Cuando la vi, me hice el que no la había visto, pensando en cómo la recibiría. Hacía mucho tiempo que habíamos dejado esa práctica y la necesidad de alejarse uno del otro se volvió incluso obsesiva. Nos lastimábamos mucho cada vez que nos encontrábamos en ese grato parque, hacíamos el amor y luego de los orgasmos discutíamos, volvíamos a hacer el amor y luego del segundo coito nos golpeábamos, aunque más exacto sería decir que ella me golpeaba y yo evitaba o amortiguaba sus golpes, acto en el que podía interpretarse como golpes también porque en el momento, por ejemplo, de evitar una cachetada paraba su mano con un derechazo que la terminaban dejando con hematomas escandalosos. Pero siempre quedábamos en volvernos a encontrar, como una necesidad sadomasoquista que le urge a cualquier persona en ciertas ocasiones.

Mi vida por otro lado era muy estable. Iba a la universidad, hablaba con algunos conocidos, me sumergía en la biblioteca y hacía mis labores académicas sin perturbar a nadie. Se podría decir que si la sacaba a ella, mi vida era normalidad pura, simpleza de la rutina. Pero un día la vi en el parque leyendo una novela de Georges Perec y la atención que le puse al libro fue abismalmente superior a la atención que le puse a ella. La verdad es que esa vez a ella no le puse nada de atención, solo me quedé embobado con el libro de Perec, libro que se me había vuelto imposible de conseguir a pesar de mi peregrinación a todas las librerías de la ciudad. El libro en cuestión es La vida, instrucciones de uso, que tanto quería leer pues Perec ya me había maravillado con dos novelas: Tentativa de agotar un lugar parisino y Las cosas.

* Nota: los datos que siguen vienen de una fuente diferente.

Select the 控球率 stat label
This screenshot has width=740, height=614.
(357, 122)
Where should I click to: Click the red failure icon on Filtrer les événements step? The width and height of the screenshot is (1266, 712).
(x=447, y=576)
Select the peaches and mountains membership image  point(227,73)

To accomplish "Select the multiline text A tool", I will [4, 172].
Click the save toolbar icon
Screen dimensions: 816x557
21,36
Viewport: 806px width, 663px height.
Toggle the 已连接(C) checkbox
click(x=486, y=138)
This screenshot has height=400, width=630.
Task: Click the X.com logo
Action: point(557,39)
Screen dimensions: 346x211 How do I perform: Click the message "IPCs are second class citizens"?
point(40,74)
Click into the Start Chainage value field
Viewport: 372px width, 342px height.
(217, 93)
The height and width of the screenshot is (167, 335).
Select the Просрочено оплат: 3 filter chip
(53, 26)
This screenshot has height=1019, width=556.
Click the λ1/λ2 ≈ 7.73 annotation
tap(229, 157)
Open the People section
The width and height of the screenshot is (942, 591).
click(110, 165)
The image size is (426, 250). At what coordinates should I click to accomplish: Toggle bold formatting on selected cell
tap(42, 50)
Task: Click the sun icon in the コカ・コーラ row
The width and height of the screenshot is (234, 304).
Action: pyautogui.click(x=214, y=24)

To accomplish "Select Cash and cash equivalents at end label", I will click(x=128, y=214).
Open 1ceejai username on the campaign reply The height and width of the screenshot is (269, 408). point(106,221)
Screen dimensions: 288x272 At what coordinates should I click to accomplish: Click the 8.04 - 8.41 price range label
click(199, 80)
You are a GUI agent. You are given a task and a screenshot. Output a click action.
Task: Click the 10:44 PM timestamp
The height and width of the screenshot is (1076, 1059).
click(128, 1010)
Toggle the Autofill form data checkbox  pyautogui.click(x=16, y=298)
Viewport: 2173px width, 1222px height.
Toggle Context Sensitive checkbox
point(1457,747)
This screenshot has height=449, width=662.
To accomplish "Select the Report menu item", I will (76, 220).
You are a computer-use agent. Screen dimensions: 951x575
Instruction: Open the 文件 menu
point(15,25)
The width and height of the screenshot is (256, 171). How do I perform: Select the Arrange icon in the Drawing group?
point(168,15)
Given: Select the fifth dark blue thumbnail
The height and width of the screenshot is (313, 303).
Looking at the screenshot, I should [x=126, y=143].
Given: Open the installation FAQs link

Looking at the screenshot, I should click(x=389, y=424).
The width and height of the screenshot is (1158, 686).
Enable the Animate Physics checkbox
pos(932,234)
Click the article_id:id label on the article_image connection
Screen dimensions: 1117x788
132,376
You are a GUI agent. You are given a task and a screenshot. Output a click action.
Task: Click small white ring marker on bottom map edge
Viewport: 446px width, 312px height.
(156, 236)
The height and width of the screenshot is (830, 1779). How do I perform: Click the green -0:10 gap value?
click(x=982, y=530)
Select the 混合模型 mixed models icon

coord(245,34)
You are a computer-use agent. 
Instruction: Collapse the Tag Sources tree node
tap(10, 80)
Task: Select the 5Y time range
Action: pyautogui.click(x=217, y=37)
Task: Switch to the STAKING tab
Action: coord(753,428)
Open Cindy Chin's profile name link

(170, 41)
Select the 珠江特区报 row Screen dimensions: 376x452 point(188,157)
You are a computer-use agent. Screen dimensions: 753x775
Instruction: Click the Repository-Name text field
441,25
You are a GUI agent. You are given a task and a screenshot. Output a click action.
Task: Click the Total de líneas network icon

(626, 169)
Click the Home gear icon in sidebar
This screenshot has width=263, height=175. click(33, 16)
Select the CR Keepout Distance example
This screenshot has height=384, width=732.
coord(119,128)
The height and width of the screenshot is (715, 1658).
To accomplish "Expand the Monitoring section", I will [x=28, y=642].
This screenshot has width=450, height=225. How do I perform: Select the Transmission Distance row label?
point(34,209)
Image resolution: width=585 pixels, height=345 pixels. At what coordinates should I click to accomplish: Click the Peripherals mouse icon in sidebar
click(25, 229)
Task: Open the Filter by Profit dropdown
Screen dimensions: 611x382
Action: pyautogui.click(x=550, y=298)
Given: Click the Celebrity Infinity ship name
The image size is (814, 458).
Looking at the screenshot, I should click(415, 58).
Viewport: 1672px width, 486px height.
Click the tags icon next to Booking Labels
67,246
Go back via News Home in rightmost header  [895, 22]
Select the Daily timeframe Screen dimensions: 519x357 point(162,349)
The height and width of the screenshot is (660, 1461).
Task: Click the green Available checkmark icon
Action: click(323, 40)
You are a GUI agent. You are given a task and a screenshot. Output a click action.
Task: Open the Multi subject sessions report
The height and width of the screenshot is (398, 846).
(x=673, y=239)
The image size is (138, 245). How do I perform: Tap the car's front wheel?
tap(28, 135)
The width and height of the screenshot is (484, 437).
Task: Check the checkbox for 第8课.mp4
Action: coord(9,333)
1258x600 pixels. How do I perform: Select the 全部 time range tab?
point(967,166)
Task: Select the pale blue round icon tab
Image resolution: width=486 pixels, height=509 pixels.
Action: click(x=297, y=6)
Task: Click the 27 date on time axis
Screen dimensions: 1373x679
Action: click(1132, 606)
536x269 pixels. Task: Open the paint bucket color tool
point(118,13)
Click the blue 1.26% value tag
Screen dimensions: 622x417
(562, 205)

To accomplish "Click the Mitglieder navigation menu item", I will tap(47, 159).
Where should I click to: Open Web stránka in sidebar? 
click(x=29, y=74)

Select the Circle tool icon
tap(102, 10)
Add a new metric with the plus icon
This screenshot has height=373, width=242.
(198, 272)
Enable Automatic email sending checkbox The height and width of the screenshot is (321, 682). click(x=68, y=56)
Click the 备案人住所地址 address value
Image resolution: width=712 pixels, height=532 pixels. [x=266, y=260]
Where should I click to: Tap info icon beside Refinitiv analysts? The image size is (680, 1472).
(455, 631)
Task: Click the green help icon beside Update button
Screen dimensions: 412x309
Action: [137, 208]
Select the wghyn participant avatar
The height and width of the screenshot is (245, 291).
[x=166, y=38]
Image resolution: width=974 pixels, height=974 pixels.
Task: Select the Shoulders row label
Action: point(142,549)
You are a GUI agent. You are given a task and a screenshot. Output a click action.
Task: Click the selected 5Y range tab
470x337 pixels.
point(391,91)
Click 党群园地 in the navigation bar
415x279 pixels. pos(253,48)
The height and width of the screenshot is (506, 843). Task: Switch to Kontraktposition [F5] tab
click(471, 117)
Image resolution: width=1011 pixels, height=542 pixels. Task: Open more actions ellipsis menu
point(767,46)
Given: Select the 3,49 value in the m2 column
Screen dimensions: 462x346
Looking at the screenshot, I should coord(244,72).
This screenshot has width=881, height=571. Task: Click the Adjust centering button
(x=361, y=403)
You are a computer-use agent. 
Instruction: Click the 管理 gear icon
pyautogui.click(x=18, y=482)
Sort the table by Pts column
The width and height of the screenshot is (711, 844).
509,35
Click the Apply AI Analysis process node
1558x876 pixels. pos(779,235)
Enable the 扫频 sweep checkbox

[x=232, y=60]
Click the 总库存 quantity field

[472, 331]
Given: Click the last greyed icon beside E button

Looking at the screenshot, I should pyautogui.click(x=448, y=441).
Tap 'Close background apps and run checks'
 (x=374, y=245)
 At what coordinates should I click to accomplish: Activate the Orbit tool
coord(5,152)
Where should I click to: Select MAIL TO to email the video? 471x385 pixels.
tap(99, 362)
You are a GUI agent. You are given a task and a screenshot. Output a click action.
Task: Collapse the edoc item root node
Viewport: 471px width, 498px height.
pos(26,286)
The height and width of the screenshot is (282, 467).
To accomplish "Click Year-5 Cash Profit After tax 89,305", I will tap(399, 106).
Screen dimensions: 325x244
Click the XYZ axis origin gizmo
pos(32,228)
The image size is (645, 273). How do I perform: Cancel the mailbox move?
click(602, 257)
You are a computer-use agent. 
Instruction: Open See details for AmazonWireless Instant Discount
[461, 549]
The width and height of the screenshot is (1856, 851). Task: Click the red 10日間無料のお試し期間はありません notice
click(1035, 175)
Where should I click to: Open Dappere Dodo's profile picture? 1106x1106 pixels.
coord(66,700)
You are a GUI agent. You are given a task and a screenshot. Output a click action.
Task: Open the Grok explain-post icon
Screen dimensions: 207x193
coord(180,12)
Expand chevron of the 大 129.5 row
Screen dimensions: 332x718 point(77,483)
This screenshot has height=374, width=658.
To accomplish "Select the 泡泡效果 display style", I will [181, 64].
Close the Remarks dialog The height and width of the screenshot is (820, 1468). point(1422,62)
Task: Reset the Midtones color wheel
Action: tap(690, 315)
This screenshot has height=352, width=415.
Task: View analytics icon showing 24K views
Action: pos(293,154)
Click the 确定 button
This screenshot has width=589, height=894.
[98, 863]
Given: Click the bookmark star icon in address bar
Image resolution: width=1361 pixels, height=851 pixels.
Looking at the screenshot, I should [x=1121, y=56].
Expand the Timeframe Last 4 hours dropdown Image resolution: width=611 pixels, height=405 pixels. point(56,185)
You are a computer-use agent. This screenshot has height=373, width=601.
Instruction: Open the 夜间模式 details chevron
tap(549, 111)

miércoles, 5 de mayo de 2010

El encuentro se dio casi de improviso. Le dije que quizá iba y ella me dijo que quizá nos encontrábamos por ahí, pero nunca dijimos o aseguramos que iríamos. No sé por qué fui yo, si en realidad dije que quizá iba más por zafarme del compromiso hablar con ella por el teléfono que por otra cosa, y estoy seguro que a ella le pasó lo mismo. De pronto me vi alistándome y partiendo hacia allá, aunque no pensando, claro está, en que la vería, al contrario, no quería verla pero igual me vi yendo hacia allá. Cuando llegué solo me senté en un lugar cualquiera y empecé a observar a la gente. Había un niño obeso que le lloraba a su madre, o a la que de seguro era su madre (bien pudo ser una tía o una niñera) y ésta le repetía con fastidio que no, no insistas. También vi a un hombre con un bigotito hitleriano que observaba la misma escena aunque bastante incómodo porque el llanto del niño obeso afectaba su concentración para leer el diario. Después de un rato el niño calló y el hombre del bigotito intercalaba su mirada entre el periódico y mi figura, quizá preguntándose por qué ese infeliz lo miraba de esa manera. Estuve mirando así a mucha gente y ni siquiera pensaba ni esperaba que ella llegara. Por eso cuando la vi acercarse a mí casi me tomó por sorpresa. No una sorpresa de esa que hasta te pueden hacer caer las lágrimas o alegrarte en exceso, fue una sorpresa moderada, acompañada por una ligera sonrisa.